§ **Abgedruckter Text**
========
Handeln der Politik gefordert
„Streik-Irrsinn“: Unternehmer und Politik fürchten um Wirtschaftsstandort Deutschland
Bereits zum sechsten Mal streikt die GDL. Politiker und Unternehmen warnen vor den Folgen der Bahnstreiks für die Wirtschaft – und fordern neue Regeln.
Berlin – Die Zügen stehen erneut. Die GDL ruft im laufenden Tarifkonflikt mit der Deutschen Bahn bereits zum sechsten Mal zu Bahnstreiks auf. Nun mehren sich Stimmen aus Unternehmen und der Politik, die sich um die Folgen für den Wirtschaftsstandort Deutschland sorgen.
„Mit solchen Aktionen wird der ohnehin schon angeschlagene Wirtschaftsstandort Deutschland weiter schwer belastet“, erklärte der Verband der Chemischen Industrie gegenüber der Deutschen Presse-Agentur (DPA) mit. „Streiks dürfen schmerzhaft sein – sie müssen aber auch verhältnismäßig sein. Herr Weselsky schießt jedoch seit geraumer Zeit über das Ziel hinaus“, sagte Christoph Meyer, stellvertretender Vorsitzender der FDP-Fraktion im Bundestag, dem Redaktionsnetzwerk Deutschland (RND). Die GDL müsse zurück an den Verhandlungstisch. „Alles andere ist für Wirtschaft und Gesellschaft verantwortungslos.“
Unternehmen und Verbände warnen vor Folgen der Bahnstreiks auf die Wirtschaft
„Es ist erschütternd, wenn der Gewerkschaftschef die umweltfreundliche Bahn mutwillig zu einem unzuverlässigen Verkehrsmittel erklärt“, Philip Harting, Vorsitzender des Verbandes der deutschen Messewirtschaft Auma dem Redaktionsnetzwerk Deutschland (RND). Es sei nicht mehr länger nachvollziehbar, „wieso Millionen von Angestellten, Geschäftsreisenden und Messeteilnehmern die Bürde des seit Jahren schwelenden Konflikts zwischen DB und GDL tragen müssen“.
Die Streiks haben laut Harting schon langfristige Auswirkungen in seiner Branche. Bisher seien mindestens 20 nationale und internationale Leitmessen betroffen. Deutschland sei Messeland Nummer eins. „Dieser Ruf wird derzeit ramponiert.“ Harting appelliert deshalb an die Bahn, „eine langfristige, tragbare Lösung“ des Konflikts zu finden. „Und zwar im Gespräch am Verhandlungstisch.“
Ein Tag bundesweiter Streiks bei der Bahn kostet etwa 100 Millionen Euro. Das geht aus Schätzungen des arbeitgebernahen Instituts der deutschen Wirtschaft in Köln hervor. Bei mehrtägigen Streiks verstärkten sich die Effekte. Ein sechstägiger Streik, wie er etwa im Januar zunächst angekündigt war, könnte fast eine Milliarde Euro kosten, erklärten die Experten.
========
§ **Gegebene Angaben**
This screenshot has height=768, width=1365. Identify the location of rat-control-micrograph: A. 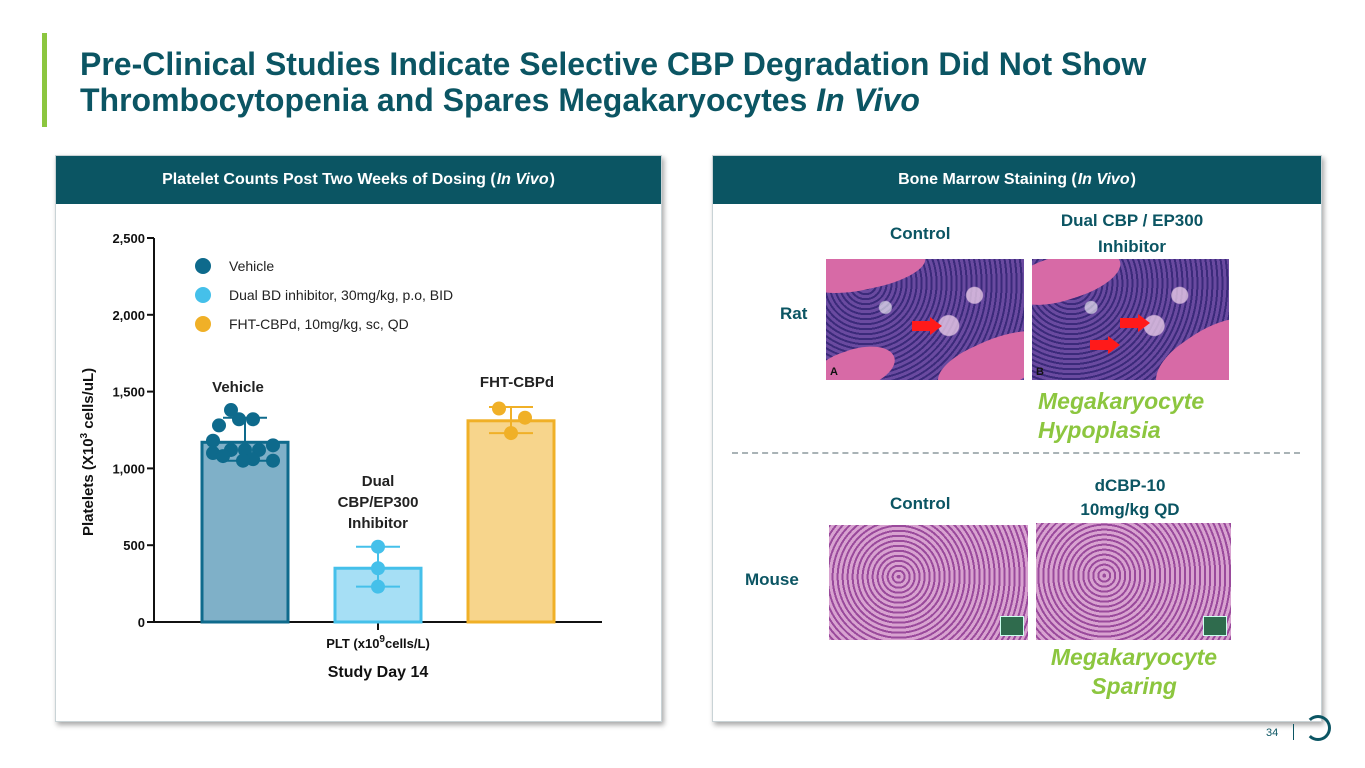
(925, 320).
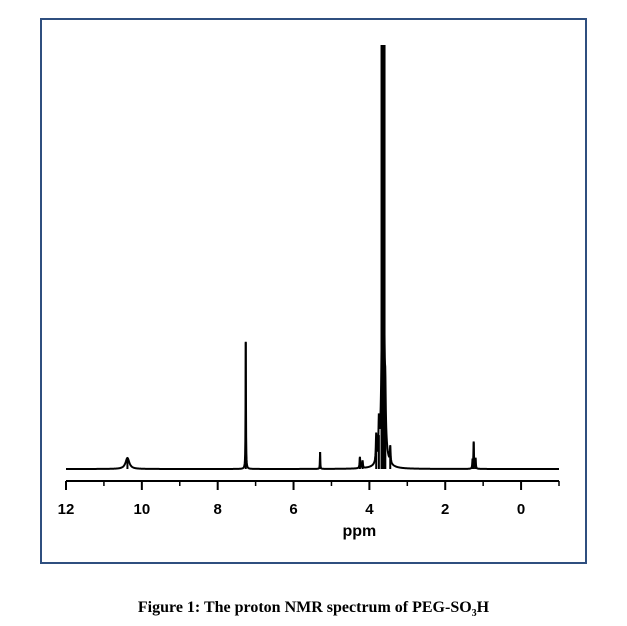 The width and height of the screenshot is (627, 626). I want to click on x-axis-label: ppm, so click(359, 532).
========
§ **Arbeitsauftrag 1**
Schreibe aus dem Artikel zu den Bahnstreiks den Abschnitt von „Berlin – Die“ bis einschließlich „Wirtschaftsstandort Deutschland sorgen.“ unverändert ab.
§ **Arbeitsauftrag 2**
Welche Kosten verursacht ein Tag bundesweiter Streiks bei der Bahn laut dem Artikel zu den Bahnstreiks?

§ **Lösung 1**
Berlin – Die Zügen stehen erneut. Die GDL ruft im laufenden Tarifkonflikt mit der Deutschen Bahn bereits zum sechsten Mal zu Bahnstreiks auf. Nun mehren sich Stimmen aus Unternehmen und der Politik, die sich um die Folgen für den Wirtschaftsstandort Deutschland sorgen.

§ **Lösung 2**
Etwa 100 Millionen Euro.